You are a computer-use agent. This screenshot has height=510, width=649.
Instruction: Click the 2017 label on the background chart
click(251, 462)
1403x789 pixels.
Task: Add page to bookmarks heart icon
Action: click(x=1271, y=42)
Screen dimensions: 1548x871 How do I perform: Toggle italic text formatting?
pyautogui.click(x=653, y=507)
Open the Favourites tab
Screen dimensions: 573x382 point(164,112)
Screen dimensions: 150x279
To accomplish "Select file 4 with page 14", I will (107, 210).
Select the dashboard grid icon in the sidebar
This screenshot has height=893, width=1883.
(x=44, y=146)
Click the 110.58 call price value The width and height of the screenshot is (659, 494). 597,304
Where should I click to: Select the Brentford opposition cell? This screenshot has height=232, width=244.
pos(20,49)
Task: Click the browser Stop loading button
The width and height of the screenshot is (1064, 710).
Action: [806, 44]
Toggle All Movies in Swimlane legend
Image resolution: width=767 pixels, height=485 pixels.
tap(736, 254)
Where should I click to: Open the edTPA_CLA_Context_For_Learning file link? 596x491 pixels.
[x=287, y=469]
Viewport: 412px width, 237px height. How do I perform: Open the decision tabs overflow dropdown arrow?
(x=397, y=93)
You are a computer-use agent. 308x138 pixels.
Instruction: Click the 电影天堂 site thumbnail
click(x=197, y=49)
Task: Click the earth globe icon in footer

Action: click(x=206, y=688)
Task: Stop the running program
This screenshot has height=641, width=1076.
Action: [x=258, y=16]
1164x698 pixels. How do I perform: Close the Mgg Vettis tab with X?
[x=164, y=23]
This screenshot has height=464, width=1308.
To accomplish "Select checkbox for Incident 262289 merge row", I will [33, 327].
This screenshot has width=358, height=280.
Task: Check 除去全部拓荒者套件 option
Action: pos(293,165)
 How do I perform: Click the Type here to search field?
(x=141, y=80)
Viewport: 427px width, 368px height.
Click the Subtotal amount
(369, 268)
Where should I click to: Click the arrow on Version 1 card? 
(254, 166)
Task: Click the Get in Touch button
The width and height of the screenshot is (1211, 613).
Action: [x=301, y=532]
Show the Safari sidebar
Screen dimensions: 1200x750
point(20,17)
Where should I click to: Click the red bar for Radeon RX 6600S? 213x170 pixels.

WHAT THE EXERCISE ASKS >>
Collect every line above that contains the word "button", and treat uppercase and lowercase letters as different.

EXERCISE RESPONSE >>
Task: Click the browser Stop loading button
Task: Click the Get in Touch button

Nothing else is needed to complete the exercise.